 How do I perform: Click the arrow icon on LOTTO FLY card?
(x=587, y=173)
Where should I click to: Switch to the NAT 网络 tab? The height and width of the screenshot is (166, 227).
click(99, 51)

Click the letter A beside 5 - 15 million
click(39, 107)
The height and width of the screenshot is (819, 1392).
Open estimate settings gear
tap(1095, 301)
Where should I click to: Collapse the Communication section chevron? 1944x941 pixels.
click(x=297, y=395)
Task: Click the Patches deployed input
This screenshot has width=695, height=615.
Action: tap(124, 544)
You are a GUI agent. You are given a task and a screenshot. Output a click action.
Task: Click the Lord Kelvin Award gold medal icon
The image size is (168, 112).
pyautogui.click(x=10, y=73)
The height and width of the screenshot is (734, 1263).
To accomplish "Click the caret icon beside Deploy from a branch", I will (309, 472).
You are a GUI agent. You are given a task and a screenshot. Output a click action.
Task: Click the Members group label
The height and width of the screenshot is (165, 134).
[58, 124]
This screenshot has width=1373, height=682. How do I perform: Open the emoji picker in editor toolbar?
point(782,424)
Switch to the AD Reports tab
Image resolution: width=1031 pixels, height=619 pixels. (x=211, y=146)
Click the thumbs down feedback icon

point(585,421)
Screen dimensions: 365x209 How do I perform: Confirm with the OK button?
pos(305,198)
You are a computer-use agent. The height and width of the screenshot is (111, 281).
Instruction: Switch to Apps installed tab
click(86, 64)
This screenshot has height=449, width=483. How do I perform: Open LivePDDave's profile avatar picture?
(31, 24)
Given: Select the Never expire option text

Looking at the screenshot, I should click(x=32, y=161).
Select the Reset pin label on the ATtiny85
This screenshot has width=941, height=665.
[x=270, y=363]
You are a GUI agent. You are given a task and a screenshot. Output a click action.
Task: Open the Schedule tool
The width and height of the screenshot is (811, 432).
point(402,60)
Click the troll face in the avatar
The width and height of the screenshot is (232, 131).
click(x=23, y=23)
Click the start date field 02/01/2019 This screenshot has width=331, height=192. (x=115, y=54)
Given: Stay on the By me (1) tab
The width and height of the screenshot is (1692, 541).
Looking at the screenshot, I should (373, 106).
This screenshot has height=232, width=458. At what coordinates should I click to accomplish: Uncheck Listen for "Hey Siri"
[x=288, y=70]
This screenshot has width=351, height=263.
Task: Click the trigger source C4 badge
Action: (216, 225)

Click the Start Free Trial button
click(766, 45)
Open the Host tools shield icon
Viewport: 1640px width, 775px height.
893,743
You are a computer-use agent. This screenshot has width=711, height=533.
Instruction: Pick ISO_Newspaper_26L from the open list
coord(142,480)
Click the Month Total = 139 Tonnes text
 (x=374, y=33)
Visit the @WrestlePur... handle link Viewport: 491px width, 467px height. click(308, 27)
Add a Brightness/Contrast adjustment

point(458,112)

========

**Your task**
In the data, find how many lines hold the string "label", and answer with the number only.

**Worked solution**
2